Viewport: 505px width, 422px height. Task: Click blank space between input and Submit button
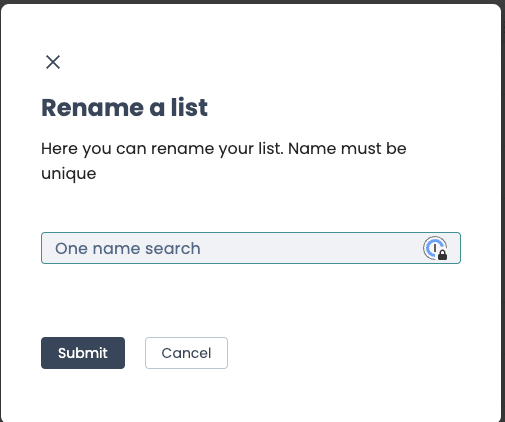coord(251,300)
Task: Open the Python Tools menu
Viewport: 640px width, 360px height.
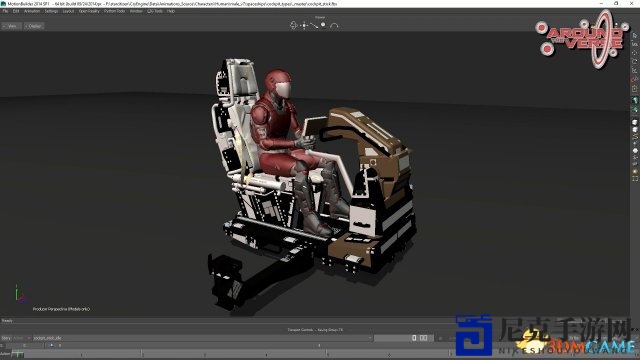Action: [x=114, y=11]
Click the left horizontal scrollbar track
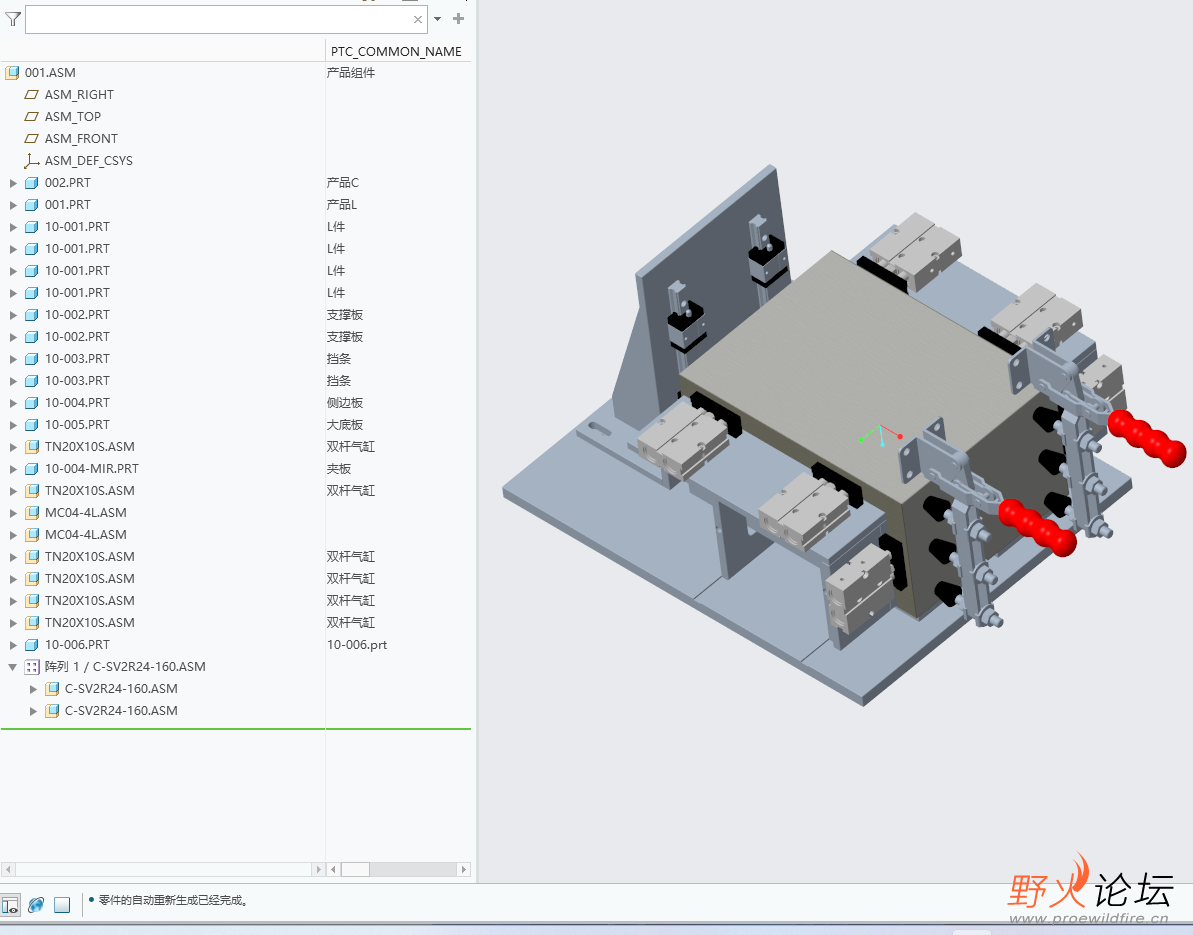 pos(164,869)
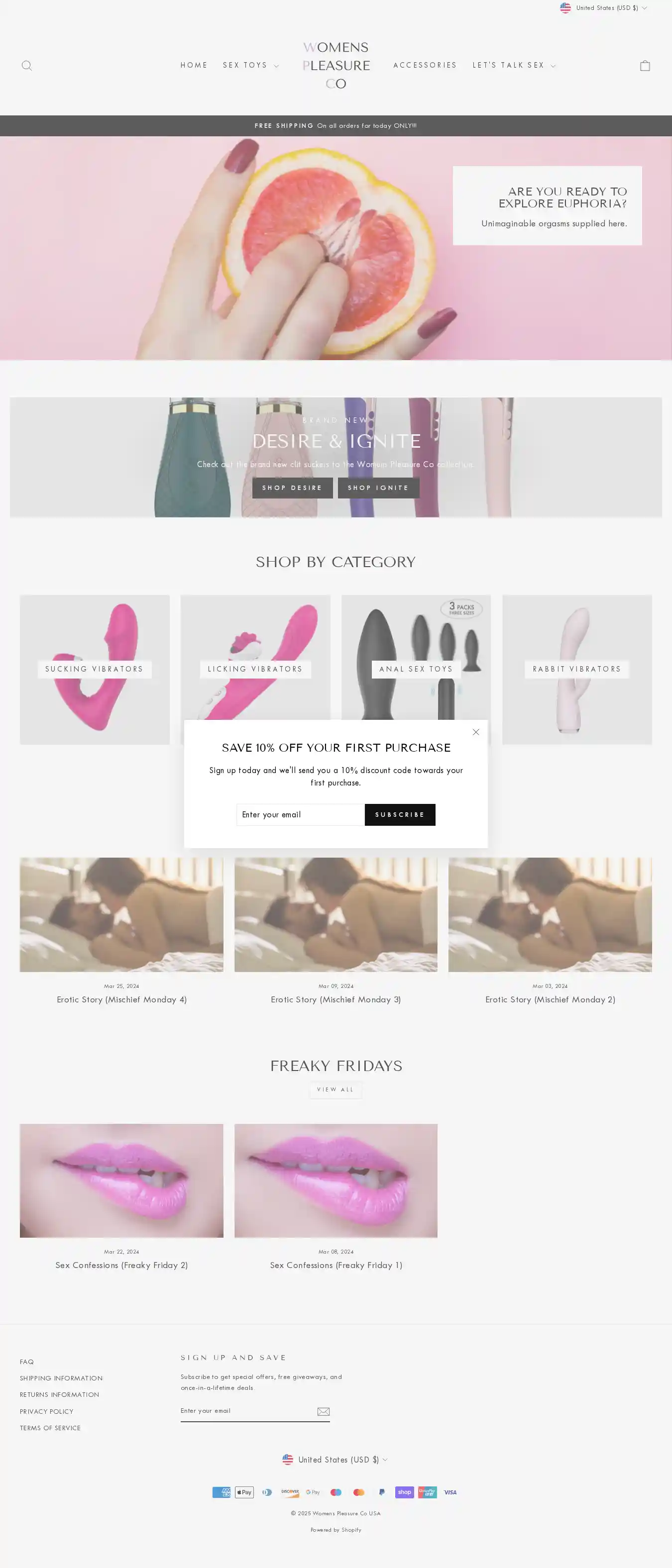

==============================

Give the listing again word for word, but drop every picture.

Solution
Viewport: 505px width, 422px height. Task: Click blank space between input and Submit button
coord(251,300)
Task: Open the Python Tools menu
Viewport: 640px width, 360px height.
Action: [x=114, y=11]
Click the left horizontal scrollbar track
 pos(164,869)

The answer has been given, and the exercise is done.